Each from French. Where else?

This message has been edited. Last edited by: wordcrafter,
November 23, 2010, 20:27
Robert Arvanitis
More to the point, the deshabille was a sign she was louche...


RJA
November 24, 2010, 19:48
wordcrafter
bong – a water pipe for smoking marijuana, etc.
[from Thai baung cylindrical wooden tube]
November 25, 2010, 18:48
Geoff
Great to see you back at it, Wordcrafter!


It is no measure of health to be well adjusted to a profoundly sick society. -J. Krishnamurti
November 25, 2010, 19:34
wordcrafter
favela – a shantytown or slum, especially in Brazil
[from Brazilian Portuguese]
November 26, 2010, 21:07
wordcrafter
English has taken in words from many languages.
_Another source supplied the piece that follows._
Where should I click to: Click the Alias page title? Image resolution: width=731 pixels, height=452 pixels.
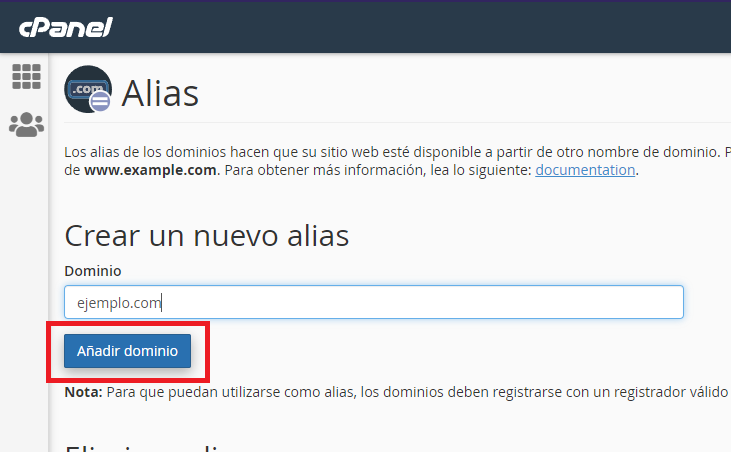pos(160,93)
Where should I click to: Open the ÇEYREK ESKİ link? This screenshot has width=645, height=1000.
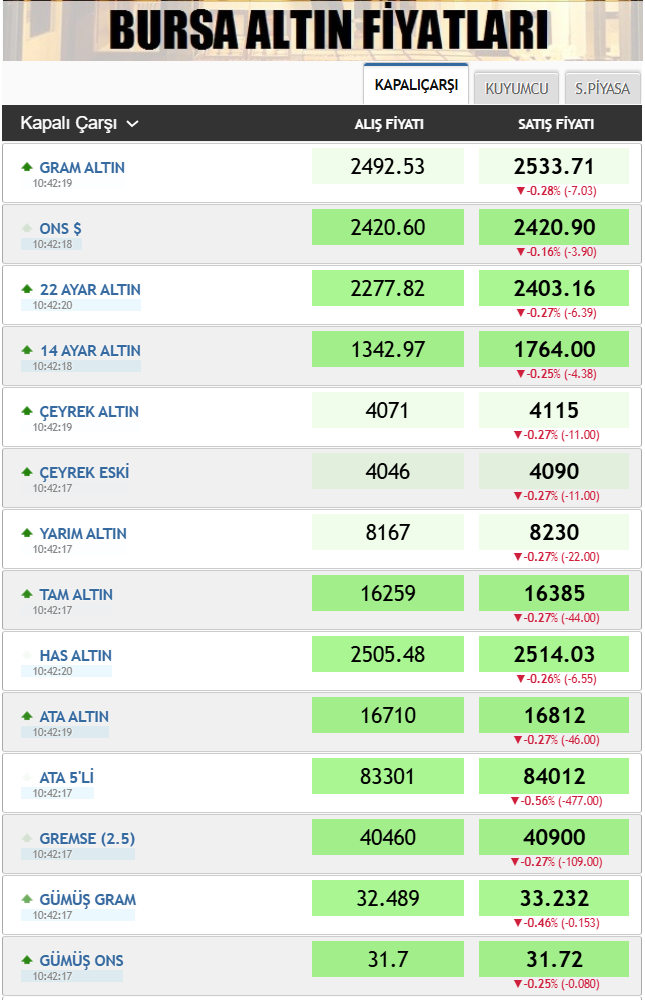[x=84, y=472]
But I know of only one that originated as a word (not a proper noun) in an imaginary language, a language that exists only in fiction!
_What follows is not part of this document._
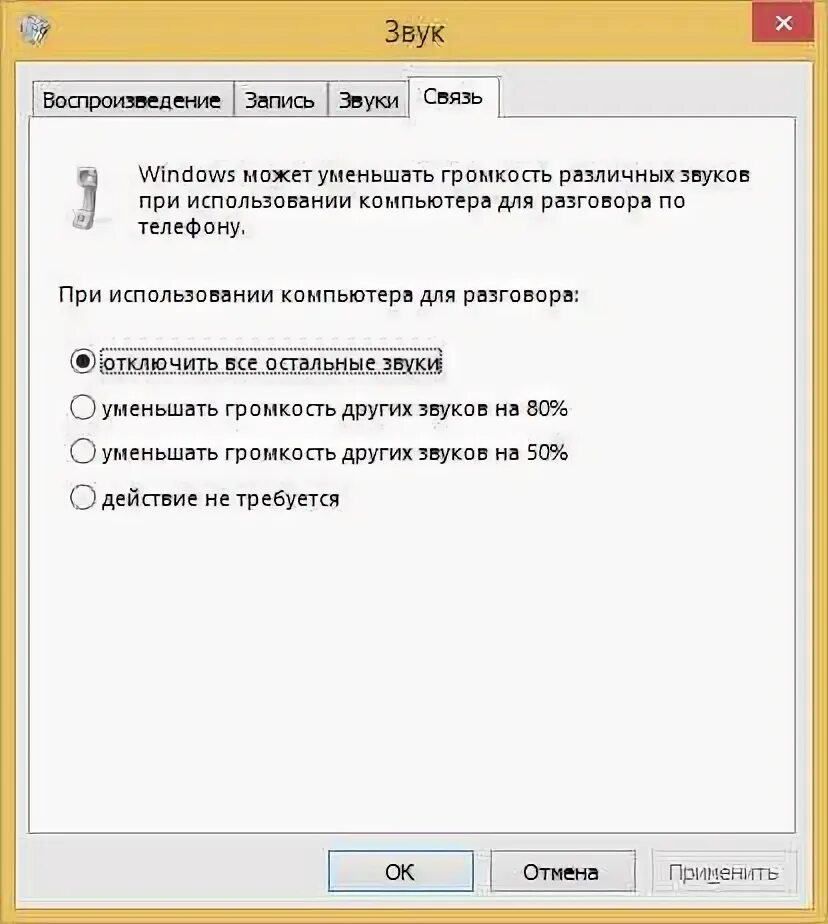828x924 pixels.
Task: Click the telephone handset icon
Action: (x=86, y=199)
Challenge: Can anyone supply another? yahoo – a rude, noisy, or violent person

From the language the Houyhnhnms, the intelligent and civilized horses who are the dominant species in a country in Swift's Gulliver's Travels. “Yahoo” is their term for a subhuman humanoid animal that infests their country. Here is Gulliver’s first venture into the Houyhnhnms’ language:
November 27, 2010, 02:51
arnie
One such is the verb to grok, from Robert A. Heinlein's novel Stranger in a Strange Land, where it is a Martian word.


Build a man a fire and he's warm for a day. Set a man on fire and he's warm for the rest of his life.
November 27, 2010, 09:42
goofy
I thought of hobbit and orc, but Tolkien derived these words from Old English, so they don't count. Hobbits called themselves kuduk in their language. In Sindarin "orc" is orch and in Black Speech it's uruk, but it's presumably a coincidence that these words are so similar to the English word.